Monday, March 30, 2009

Deflation Reigns Right Now; Inflation Comes Later

Economists of monetarist and Keynesian persuasions disagree about many things. However, they are currently united in their views on inflation. They see the risk of deflation as being far greater. This conventional wisdom is reflected in extremely low yields for government bonds in Europe and the US. Yet a resurgence of inflation may be closer than many believe.

Monetarists concede that central banks are printing money in vast amounts to stimulate their economies. This will not lead to inflation, they say. The newly minted cash is not being lent out but stored in bank vaults. The “money multiplier”, to use the technical term, has collapsed. It is no secret why this is happening. Households and businesses are over-stretched and fearful about the future. As a result, they are borrowing less and saving more. As long as such fears persist, according to monetarist logic, the Federal Reserve can carry on printing money with impunity.

The aim of the central bank’s policy of quantitative easing is to dispel the threat of deflation and get people to borrow and spend more. The “unconventional measures” being undertaken by central banks around the world are novel and unproven. If the authorities overreact to the threat of deflation and print more money than is necessary, inflation expectations might suddenly pick up. The continued hoarding of money depends on people believing that a fiat currency, such as the US dollar, will remain a store of value in future. If this confidence dissipates due to excessive measures by the Fed, then cash would be considered a hot potato. The velocity of circulation would rise and inflation surge.

Inflation expectations might also shift if the markets lose confidence in the state of the public finances. Washington is set to produce a deficit this year of at least $1.8 trillion. The cost of bailing out Wall Street runs to several thousand billion dollars more. Meanwhile, the Fed has promised to expand its balance sheet by more than $2 trillion. Governments that issue debt in their own currencies and control their monetary printing presses do not tend to go bust. Rather, the sovereign default takes place covertly through a depreciation of the currency.

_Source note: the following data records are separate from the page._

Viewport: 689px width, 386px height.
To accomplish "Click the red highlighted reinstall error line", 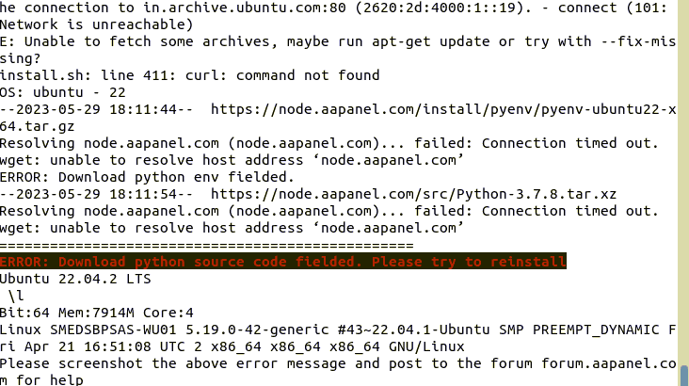I will 282,262.
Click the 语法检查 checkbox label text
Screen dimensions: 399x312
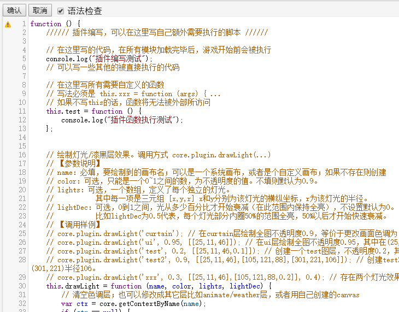click(x=84, y=10)

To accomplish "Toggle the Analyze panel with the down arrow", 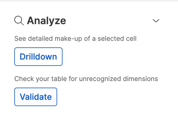I will 156,21.
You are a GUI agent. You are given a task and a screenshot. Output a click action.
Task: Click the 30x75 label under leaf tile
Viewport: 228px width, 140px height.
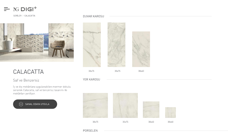(117, 71)
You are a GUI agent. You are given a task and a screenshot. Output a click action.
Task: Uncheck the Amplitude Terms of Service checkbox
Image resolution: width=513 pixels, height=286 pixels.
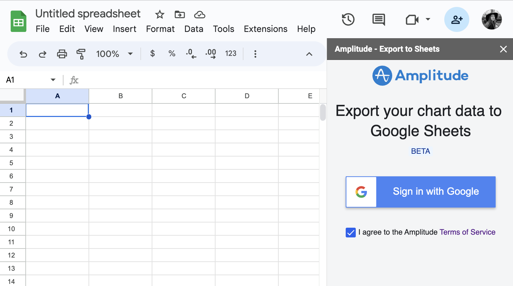[351, 233]
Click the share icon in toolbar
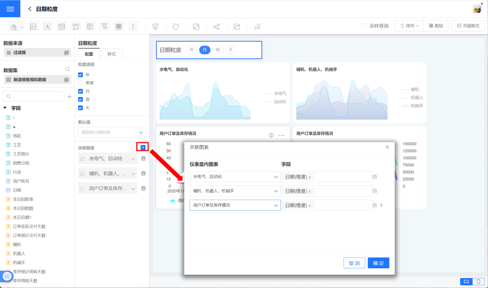This screenshot has width=488, height=288. [216, 26]
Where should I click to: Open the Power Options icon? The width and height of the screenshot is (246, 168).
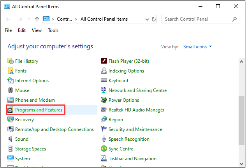[x=104, y=100]
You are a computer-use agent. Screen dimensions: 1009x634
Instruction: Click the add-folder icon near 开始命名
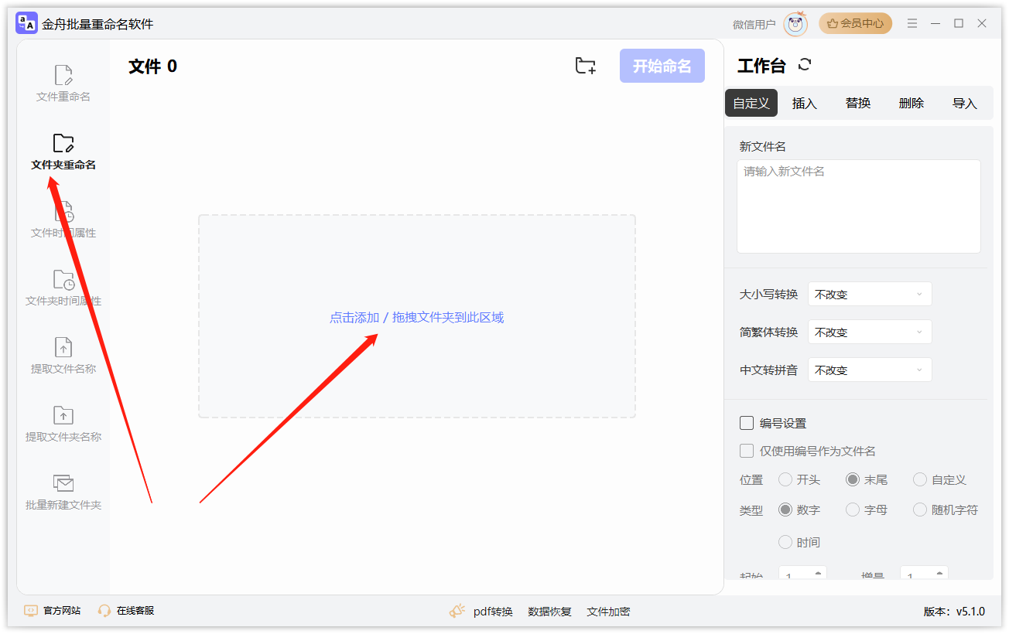click(585, 66)
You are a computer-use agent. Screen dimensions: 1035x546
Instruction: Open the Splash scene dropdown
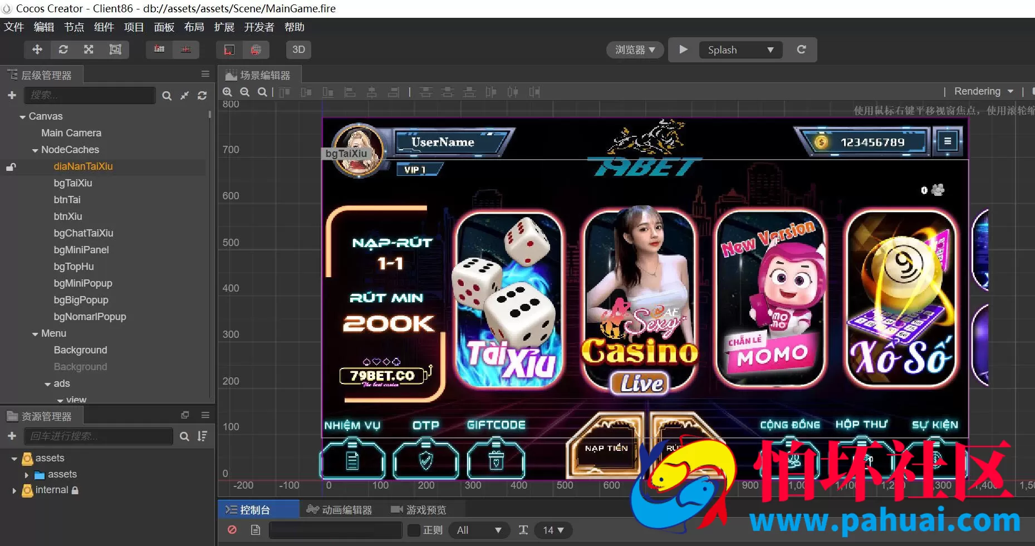[x=740, y=50]
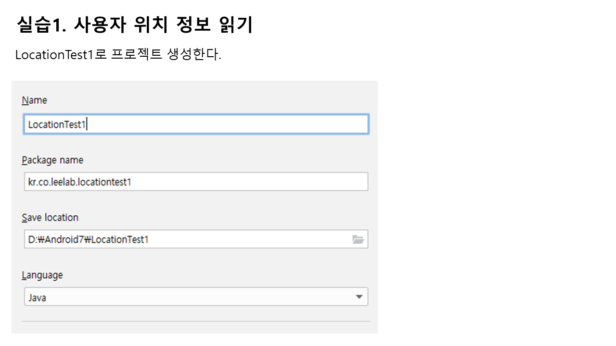Click the word LocationTest1 in the subtitle
The height and width of the screenshot is (346, 616).
click(x=53, y=55)
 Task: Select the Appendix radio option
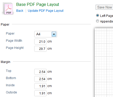pos(98,21)
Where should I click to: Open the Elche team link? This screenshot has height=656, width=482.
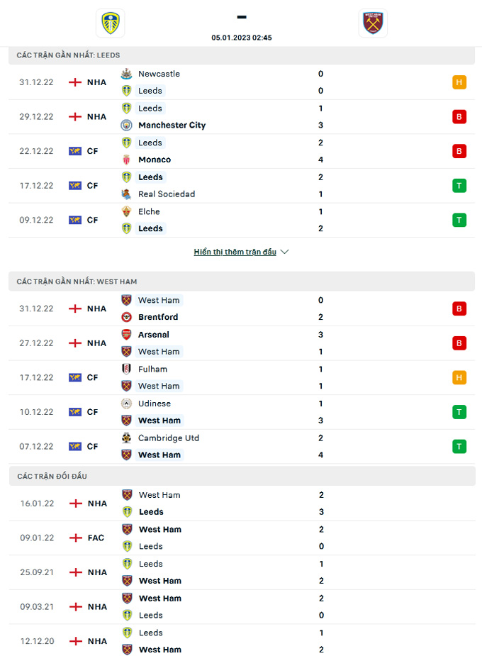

If market participants come to suspect the US government faces insuperable financial burdens and that the Fed is losing its political independence, inflation expectations are liable to change rapidly. Clearly, this issue is a concern to China’s leaders who, having acquired an enormous mountain of Treasury bonds in their foreign exchange reserves, are aware that Americans might seek at some stage to inflate away their foreign obligations.

Keynesian economists do not focus on inflationary expectations or on the money supply. Instead, they point to the dramatic collapse of demand in the global economy as a sign that deflationary forces will be around for a long while. Goldman Sachs estimates the current “output gap” to be about 8 per cent of global GDP. Inflation will not pick up until this spare capacity has shrunk, according to Goldman.

This argument should be viewed warily. There are times when inflation and economic activity move in the opposite direction. For instance, periods of rising inflation and unemployment are relatively common during emerging market crises. The US witnessed something similar during the stagflation of the 1970s. Leading indicators suggest the US economy is set to decline sharply in the first quarter. The last time these indicators were so dire occurred in 1974. Yet there was no deflation in that year. Rather the inflation rate climbed to over 10 per cent.

The output gap "guess" has doubters; British economist Peter Warburton argues the expansion of global trade over the past couple of decades exerted downward pressure on inflation. During the boom years, the global supply chain was tuned to perfection, he says. The credit crisis, however, has fractured this supply chain; companies have gone bust, working capital has been hard to come by, and inventories have been run down. As a result, the productive capacity of the global economy has shrunk and the world has become more inflation prone. “An aggressive stimulus package to aggregate demand,” writes Mr Warburton, “which seeks to restore the status quo ante will encounter inflationary tendencies at lower levels of activity than before”.

The deflationary consequences of the credit crisis may persist for some time. However, an early revival of inflation is not off the cards. My best guess at this point is a revival of inflation expectations in about 6 to 12 months.